■ What you are asked to do: Rewrite the records starting at the line containing "Given: Click the zoom out minus button" and ending at the last record, swapping "magnifier" for "magnifying glass". Leave everything else unchanged.

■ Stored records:
_ _ _

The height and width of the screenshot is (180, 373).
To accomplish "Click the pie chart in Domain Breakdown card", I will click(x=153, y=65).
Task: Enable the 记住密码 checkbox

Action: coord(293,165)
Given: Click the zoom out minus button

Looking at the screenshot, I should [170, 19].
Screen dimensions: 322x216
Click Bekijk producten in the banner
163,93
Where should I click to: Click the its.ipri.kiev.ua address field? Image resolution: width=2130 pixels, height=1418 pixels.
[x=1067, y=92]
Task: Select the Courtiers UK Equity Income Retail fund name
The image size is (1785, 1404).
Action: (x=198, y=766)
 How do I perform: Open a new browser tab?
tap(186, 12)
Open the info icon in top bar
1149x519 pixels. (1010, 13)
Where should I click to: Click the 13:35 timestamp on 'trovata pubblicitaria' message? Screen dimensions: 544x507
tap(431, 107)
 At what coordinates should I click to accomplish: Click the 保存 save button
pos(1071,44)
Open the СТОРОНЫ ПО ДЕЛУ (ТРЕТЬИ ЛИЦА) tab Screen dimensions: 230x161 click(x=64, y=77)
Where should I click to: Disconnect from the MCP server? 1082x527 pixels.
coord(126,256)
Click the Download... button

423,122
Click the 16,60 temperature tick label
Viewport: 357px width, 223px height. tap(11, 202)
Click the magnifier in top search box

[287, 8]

_ _ _

■ Task output:
Given: Click the zoom out minus button

Looking at the screenshot, I should [170, 19].
Screen dimensions: 322x216
Click Bekijk producten in the banner
163,93
Where should I click to: Click the its.ipri.kiev.ua address field? Image resolution: width=2130 pixels, height=1418 pixels.
[x=1067, y=92]
Task: Select the Courtiers UK Equity Income Retail fund name
The image size is (1785, 1404).
Action: (x=198, y=766)
 How do I perform: Open a new browser tab?
tap(186, 12)
Open the info icon in top bar
1149x519 pixels. (1010, 13)
Where should I click to: Click the 13:35 timestamp on 'trovata pubblicitaria' message? Screen dimensions: 544x507
tap(431, 107)
 At what coordinates should I click to accomplish: Click the 保存 save button
pos(1071,44)
Open the СТОРОНЫ ПО ДЕЛУ (ТРЕТЬИ ЛИЦА) tab Screen dimensions: 230x161 click(x=64, y=77)
Where should I click to: Disconnect from the MCP server? 1082x527 pixels.
coord(126,256)
Click the Download... button

423,122
Click the 16,60 temperature tick label
Viewport: 357px width, 223px height. tap(11, 202)
Click the magnifying glass in top search box

[287, 8]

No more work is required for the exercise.